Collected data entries
···
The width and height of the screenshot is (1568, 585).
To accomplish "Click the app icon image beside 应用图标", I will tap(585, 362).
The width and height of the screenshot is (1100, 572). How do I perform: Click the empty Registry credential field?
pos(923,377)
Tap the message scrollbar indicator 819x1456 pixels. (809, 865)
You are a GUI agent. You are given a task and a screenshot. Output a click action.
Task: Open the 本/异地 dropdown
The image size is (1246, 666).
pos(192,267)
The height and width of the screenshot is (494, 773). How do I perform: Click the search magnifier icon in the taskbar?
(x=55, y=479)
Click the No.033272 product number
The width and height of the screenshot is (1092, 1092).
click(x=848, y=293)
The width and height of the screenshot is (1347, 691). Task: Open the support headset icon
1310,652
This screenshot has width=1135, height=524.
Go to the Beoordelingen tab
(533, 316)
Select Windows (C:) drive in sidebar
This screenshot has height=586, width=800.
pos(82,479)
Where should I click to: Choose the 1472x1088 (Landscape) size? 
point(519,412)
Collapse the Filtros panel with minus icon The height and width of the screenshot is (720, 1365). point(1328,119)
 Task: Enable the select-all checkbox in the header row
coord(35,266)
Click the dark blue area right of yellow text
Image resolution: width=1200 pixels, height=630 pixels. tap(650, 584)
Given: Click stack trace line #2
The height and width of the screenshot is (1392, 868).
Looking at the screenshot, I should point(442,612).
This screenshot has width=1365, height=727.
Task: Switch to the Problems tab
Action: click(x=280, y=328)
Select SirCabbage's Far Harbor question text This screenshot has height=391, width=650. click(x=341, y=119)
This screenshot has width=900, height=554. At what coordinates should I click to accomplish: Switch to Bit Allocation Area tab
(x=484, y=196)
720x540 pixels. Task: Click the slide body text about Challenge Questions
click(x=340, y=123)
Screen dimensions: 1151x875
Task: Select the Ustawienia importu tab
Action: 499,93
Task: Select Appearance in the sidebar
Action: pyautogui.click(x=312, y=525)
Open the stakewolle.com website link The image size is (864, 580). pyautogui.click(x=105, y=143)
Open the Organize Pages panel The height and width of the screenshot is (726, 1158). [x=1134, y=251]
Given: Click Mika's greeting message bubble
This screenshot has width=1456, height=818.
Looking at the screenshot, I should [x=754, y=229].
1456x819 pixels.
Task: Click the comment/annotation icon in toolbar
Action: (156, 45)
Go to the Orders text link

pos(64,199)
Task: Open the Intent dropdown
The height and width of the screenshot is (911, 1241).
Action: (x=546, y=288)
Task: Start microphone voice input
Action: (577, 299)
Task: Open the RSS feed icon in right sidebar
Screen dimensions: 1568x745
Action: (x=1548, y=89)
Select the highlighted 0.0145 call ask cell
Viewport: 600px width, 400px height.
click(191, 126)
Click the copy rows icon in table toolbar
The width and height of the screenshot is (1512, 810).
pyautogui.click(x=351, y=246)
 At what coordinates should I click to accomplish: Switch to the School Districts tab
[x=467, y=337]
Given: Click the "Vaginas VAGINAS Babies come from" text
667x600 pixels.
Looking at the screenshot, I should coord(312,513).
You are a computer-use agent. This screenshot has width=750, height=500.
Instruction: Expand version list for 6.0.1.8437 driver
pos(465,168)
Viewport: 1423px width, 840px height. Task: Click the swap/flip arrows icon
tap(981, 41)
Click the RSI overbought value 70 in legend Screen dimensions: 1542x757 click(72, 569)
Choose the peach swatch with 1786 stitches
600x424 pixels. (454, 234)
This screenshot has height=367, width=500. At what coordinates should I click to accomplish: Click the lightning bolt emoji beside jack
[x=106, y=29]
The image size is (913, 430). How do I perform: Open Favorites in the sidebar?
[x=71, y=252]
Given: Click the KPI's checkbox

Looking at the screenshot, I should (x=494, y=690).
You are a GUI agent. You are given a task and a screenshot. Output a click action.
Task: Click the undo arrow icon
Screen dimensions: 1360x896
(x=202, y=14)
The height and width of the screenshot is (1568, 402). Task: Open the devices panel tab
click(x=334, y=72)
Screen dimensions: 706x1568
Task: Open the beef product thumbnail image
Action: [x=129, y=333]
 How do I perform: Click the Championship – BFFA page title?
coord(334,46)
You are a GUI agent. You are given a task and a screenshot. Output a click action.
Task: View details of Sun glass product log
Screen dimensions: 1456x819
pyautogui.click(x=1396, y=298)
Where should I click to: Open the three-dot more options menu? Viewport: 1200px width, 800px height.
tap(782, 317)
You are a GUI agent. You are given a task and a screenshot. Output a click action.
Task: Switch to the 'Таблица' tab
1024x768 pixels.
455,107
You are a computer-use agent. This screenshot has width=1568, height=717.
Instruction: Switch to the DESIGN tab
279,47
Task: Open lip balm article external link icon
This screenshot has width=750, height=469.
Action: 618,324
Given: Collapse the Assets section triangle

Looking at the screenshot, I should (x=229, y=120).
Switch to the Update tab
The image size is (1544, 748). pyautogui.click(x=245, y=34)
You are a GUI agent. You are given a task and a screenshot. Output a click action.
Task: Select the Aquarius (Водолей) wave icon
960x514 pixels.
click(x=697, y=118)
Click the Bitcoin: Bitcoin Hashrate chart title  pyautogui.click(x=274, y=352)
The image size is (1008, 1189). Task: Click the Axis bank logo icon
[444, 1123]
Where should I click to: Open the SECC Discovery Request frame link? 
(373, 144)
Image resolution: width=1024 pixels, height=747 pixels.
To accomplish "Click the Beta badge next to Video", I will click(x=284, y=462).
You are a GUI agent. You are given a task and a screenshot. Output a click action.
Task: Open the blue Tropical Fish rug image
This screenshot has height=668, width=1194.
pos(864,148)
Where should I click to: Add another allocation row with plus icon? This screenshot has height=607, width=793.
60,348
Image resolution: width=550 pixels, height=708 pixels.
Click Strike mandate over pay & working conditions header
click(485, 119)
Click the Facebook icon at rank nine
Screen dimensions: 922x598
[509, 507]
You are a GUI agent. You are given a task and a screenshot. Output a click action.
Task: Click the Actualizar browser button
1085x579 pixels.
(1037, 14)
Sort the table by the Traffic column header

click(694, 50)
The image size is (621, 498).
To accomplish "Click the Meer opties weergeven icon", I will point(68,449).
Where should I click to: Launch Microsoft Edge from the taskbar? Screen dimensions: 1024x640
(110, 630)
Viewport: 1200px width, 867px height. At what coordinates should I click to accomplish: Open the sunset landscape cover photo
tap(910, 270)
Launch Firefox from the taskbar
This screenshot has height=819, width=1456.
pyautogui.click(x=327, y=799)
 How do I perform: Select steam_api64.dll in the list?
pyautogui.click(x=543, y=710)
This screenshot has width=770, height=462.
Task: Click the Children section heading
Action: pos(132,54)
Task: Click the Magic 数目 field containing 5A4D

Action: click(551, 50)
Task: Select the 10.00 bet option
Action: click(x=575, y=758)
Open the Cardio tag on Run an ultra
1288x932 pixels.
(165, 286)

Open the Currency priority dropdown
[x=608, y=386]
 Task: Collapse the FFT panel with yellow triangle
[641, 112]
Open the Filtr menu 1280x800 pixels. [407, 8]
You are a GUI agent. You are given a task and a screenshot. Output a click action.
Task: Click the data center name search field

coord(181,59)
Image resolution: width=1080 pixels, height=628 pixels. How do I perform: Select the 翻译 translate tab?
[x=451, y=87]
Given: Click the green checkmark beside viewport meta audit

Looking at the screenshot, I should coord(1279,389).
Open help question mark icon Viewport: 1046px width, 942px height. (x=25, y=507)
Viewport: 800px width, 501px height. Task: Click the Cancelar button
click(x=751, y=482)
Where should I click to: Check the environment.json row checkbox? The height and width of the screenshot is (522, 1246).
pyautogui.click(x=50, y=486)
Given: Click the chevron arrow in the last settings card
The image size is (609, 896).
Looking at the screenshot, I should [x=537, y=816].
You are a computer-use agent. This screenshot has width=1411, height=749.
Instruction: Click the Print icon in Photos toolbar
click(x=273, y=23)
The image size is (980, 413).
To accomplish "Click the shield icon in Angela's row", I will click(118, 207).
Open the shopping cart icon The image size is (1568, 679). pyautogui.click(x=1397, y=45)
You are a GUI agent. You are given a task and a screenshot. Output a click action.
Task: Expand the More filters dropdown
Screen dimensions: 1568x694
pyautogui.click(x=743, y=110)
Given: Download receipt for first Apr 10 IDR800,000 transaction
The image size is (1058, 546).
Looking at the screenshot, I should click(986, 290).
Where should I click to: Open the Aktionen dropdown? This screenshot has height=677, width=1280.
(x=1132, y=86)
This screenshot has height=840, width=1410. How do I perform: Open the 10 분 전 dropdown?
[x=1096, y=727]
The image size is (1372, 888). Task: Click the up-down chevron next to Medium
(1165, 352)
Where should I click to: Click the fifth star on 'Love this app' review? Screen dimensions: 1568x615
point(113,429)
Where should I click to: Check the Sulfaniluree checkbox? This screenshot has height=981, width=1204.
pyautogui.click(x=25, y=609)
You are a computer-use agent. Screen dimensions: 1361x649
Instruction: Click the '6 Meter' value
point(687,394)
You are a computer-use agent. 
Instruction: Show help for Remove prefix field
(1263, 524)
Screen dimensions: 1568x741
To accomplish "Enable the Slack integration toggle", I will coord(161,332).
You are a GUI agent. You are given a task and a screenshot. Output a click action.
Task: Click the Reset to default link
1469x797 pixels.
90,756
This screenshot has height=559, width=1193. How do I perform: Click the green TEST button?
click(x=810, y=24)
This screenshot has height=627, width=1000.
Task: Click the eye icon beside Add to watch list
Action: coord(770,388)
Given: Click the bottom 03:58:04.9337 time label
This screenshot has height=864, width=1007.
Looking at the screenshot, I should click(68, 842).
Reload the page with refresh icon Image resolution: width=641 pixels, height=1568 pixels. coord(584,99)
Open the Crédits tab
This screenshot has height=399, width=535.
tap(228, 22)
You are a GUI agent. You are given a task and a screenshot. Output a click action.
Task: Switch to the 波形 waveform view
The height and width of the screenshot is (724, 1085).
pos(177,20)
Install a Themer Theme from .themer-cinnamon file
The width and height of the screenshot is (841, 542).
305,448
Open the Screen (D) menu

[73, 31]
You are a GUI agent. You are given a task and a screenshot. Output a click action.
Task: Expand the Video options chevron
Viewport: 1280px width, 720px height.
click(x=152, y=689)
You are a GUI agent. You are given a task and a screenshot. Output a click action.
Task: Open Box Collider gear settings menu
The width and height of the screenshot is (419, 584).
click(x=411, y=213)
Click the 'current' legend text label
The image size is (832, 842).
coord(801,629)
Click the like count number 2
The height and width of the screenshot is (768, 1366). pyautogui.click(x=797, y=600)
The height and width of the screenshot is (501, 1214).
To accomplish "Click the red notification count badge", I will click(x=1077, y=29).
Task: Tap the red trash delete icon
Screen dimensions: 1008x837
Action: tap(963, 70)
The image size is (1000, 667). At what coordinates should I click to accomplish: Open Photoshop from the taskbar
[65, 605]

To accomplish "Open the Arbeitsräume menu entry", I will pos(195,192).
···
> **What you should do**: Restate word for word the lines running from the line that holds "Task: Tap the red trash delete icon" to the final line of the entries.

> **Solution to this exercise**:
Task: Tap the red trash delete icon
Screen dimensions: 1008x837
Action: tap(963, 70)
The image size is (1000, 667). At what coordinates should I click to accomplish: Open Photoshop from the taskbar
[65, 605]

To accomplish "Open the Arbeitsräume menu entry", I will pos(195,192).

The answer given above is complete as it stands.